Saturday, June 16, 2018

What I’m Watching: The Handmaid’s Tale

The Handmaid’s Tale: Season 2, Episode 7 “After” (B+)

I know it’s a dangerous thing to be so far behind on this show when two more episodes have aired, but I’m doing my best to catch up after a busy few weeks. This post-attack installment was very effective, for the first time in a while linking the three main threads of the show and displaying what was happening in relation to the same events in each place. Fred survived the attack, which is a surprise but also means that he’s incapacitated, forcing Serena, Nick, and Offred to work together to ensure that their house won’t be impacted by this investigation, which, to help maximize the impact of the terror, is punishing entire homes for what one member did. Serena sharing that she used to vacation with Cushing before all this was a vulnerable moment, and one that gave Offred the energy to stress the importance of making sure that he believed she was taken rather than having run away. Serena is asserting herself in a major way now that Fred is no longer able to be in charge, and having Offred copy-edit the new orders was a huge gain. Maybe while she’s inciting individuality by introducing herself as June to other handmaids, she can also help change the world they live in to something more tolerable. Serena handing her a pen was a big moment. Seeing how Little Canada hears the news of the attack with actual names reported rather than a funeral ceremony with red veils was intense, and I can now understand why Emily and Janine were sent away to prison since their crimes can be forgiven as long as the roster of handmaids remains full.

What I’m Watching: Humans (Season Premiere)


Humans: Season 3, Episode 1 (B+)

This is a show that has largely flown under the radar, broadcasting first on Channel 4 in the UK and then on AMC, reaching a third season without much fanfare. This show truly is underrated since it’s a subtle but extremely effective picture of what advanced technology could look like if it wasn’t entirely rebellious but just malfunctioning and desiring of a right to direct its own existence. It’s been more than a year since season two finished airing on AMC, and so I had forgotten that Mattie did something major that changed everything. Picking up a full year after Day Zero, in which 110,000 casualties were suffered, shows the dire state of things, with the synths we know hiding out in a camp undisturbed by the authorities but just waiting for the big crackdown that finally came after the bombing which turned out to have been executed by a group of violent synths. Laura really is trying to hardest to advocate for them, but it’s hard when no one seems interested in giving them a chance and one sector of the population is making them all seem like villains. As usual, Niska hasn’t really chosen a side, seeking her own personal vengeance against whoever it was that perpetrated the attack, and Karen is training Sam to pick his nose like a good little human boy so that he won’t get spotted as a synth. The most resounding line of the hour came from Mia in response to another instance of irreversible system failure: “Death. Call it death.”

Friday, June 15, 2018

What I’m Watching: Legion

Legion: Season 2, Episode 10 “Chapter 18” (B+)
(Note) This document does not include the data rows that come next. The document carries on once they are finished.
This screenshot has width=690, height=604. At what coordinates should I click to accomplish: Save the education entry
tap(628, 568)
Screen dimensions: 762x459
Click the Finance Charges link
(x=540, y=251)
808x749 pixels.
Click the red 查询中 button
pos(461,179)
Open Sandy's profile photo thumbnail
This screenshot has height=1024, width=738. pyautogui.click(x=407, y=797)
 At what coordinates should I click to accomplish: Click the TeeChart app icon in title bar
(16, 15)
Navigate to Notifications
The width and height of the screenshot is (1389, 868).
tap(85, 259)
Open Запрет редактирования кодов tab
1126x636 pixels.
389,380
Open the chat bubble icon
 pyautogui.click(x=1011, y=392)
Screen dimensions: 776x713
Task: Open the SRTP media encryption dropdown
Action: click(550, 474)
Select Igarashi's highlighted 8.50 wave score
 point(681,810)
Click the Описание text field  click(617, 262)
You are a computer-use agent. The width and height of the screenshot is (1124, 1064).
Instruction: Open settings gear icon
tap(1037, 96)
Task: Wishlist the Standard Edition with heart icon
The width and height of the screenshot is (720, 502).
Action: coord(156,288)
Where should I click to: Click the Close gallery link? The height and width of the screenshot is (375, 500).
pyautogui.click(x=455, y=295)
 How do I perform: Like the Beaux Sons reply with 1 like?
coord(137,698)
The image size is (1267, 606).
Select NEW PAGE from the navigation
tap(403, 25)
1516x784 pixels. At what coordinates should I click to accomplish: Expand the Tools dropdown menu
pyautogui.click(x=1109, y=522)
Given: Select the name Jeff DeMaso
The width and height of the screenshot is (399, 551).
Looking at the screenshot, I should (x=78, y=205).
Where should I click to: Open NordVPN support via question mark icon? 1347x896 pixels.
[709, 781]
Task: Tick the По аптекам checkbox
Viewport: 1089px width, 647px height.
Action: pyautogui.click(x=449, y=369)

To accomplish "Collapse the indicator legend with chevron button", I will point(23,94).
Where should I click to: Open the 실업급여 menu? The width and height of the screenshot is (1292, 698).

For a show where it’s often hard to figure out what’s really going on, there was no mistaking what happened at the end of this episode, with Farouk gazing out into the distance, back in his own body. Only we’re not sure he’s really the villain anymore, since he did manage to trick David into torturing Oliver while he was being put back into his body, but that said much more about David than anyone else. Melanie is definitely not acting like herself, but that doesn’t mean what she’s saying is illegitimate. Syd served as a very effective stand-in for the audience in this episode, slowly realizing with clip after clip of mostly things we’ve already seen that David has gone down a dark road. The enthusiasm with which he tortured Oliver was disturbing, and I think he knows that but is powerless to stop it. As usual, the presence of regenerating enemies that all look and act the same was creepy, and Kerry and Lenny rallied to save the day even though they have no clue what it is that they’re fighting. I’m far enough behind that the final episode of this season has already aired (I’ll get to it as soon as I finish the other outstanding episodes of other shows I need to watch), and it’s hard to imagine a more impactful and game-changing finale than this. I assume that David’s dark road might be solidified by an irreversible action, killing one of the good guys (aside from Syd, who is safe given that we met her future self) and showing that, much as he’d like to be the hero, he just can’t be because of how powerful he is. Where that leaves Farouk, I don’t know, since, if I’m following things correctly, Future Syd’s chat with David may have change the course of history since he wasn’t supposed to get his body back in the world that she knew.

Pilot Review: Dietland


Dietland (AMC)
Premiered June 4 at 10pm

Many shows exist as a way to parody something that is accepted as mainstream and normative in society, and often those shows are deliberately over-the-top so that they can expose the ridiculousness of what it is they’re targeting. There are shows that deal with being overweight and efforts to lose weight, and others that present the beauty industry both in a straightforward manner in a mocking one. This show is a bit all over the place, finding its heroine in a woman who has accepted the nickname Plum due to the size and shape of her figure, and rallying in support of the many women who write letters to fashionista Kitty thinking that it’s her and not Plum answering and helping them. This show is comparable in some ways to “Ugly Betty,” though it’s far less entertaining and possibly even more outrageous, without the important characteristic of it being a telenovela. There’s this mysterious murdered soldiers plotline happening with an unknown woman named Jennifer, which by the end of the second hour seems pretty clear as a revenge operation against those who have mistreated women. I haven’t seen Joy Nash before in anything that I can remember, and I know Tamara Tunie from more serious roles in “The Red Road” and “24.” Robin Weigert, from “Deadwood” and “Concussion,” is well-cast as Verena. Perhaps the most intriguing part of this show is the casting of Julianna Margulies, who in recent TV history has been playing a do-gooder lawyer and here gets the chance to have a blast and portray someone far less charitable. Watching two hours of this show, which has moments that indicate it could be worthwhile, was more burdensome than anything else, and I think the world would be just fine without its existence.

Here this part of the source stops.